Тогда, как говорится, примите наши поздравления: «повторение первого творения» в теории происхождения душ – это прямая дорога к пелагианству. Потому что это означает отрицание передачи греховной природы души падшего Адама к душам его потомков. И самое главное для нас здесь то, что все это – прямое следствие компромисса святоотеческого креационизма с платонической теорий предсуществования душ. На что весьма резонно указывает переводчик в том же примечании: «Если же тело творится Богом отдельно, согласно восторжествовавшему на Западе учению [на самом деле, и на Востоке тоже, что демонстрирует уверенность Влахоса в православии креационизма. – А.Б.], то единство души и тела условно, душа обретает некую онтологическую автономию, независимость от тела. Такой взгляд может привести к некоему “христианскому спиритуализму” и даже платонизму, где душа может и должна существовать совершенно независимо от тела, которое является лишь “темницей души”» (иерей Василий Петров. Примечания / митр. Иерофей (Влахос). Жизнь после смерти. Цит. изд. С.24).

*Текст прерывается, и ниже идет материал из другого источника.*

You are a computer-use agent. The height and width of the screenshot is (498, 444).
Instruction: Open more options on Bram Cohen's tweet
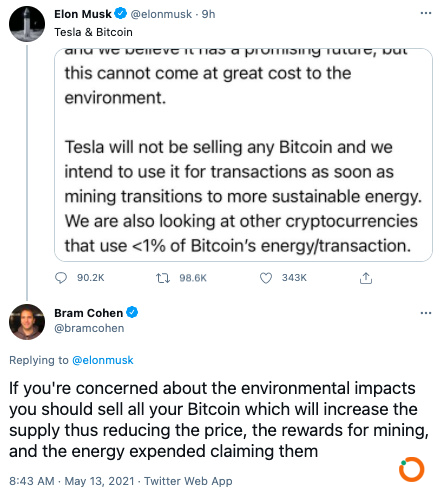(426, 313)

Безусловно, все так и есть. Именно доктрину «христианско-неоплатонического спиритуализма» Влахос и разворачивает перед нами во всей своей псевдо-православной прелести. Потому что компромисс – это жизненное кредо византийца как человека империи. В империи слишком много внутренних противоречий, слишком большой размах антитез и разброс мнений. Поэтому в стремлении сохранить империю здесь всегда стараются «идти царским путем» компромисса. Который окончательно и погребает христианскую империю как идеологическую химеру «государства-церкви», «христианского эллинизма», «православного оригенизма», «экуменизма» и т.п. По этой же причине президент РФ и патриарх РПЦ так много говорят о «традиционных ценностях», потому что под этот общий знаменатель можно подвести все наличные в стране религии, конфессии и даже «просвещенный» атеизм, одним словом, всех «людей доброй воли». И гуманизм – это как раз самая «традиционная ценность» из всех.
Этот рефлекторный византийский компромисс с родовым эллинистическим гуманизмом заметен в рассуждении Влахоса даже в последней цитате. А именно: с чего, спрашивается, он так убежден, что «основополагающему учению Церкви о том, что Бог управляет миром» непримиримо противоречит идея о том, что «душа эмбриона – это росток от ветви Адама», а идея о том, что «тело эмбриона – это росток от ветви Адама», – не противоречит нисколько? – И правильный ответ дан в комментарии переводчика: именно потому, что согласно догмам «христианского платонизма», «душа может и должна существовать совершенно независимо» не только от тела, но от самого «управления Бога миром». Что было упованием и наших «академических спиритуалистов», незаметно для себя богословски деградировавших к идеалам «нравственного самосовершенствования» и «богочеловечества» Достоевского и Соловьева.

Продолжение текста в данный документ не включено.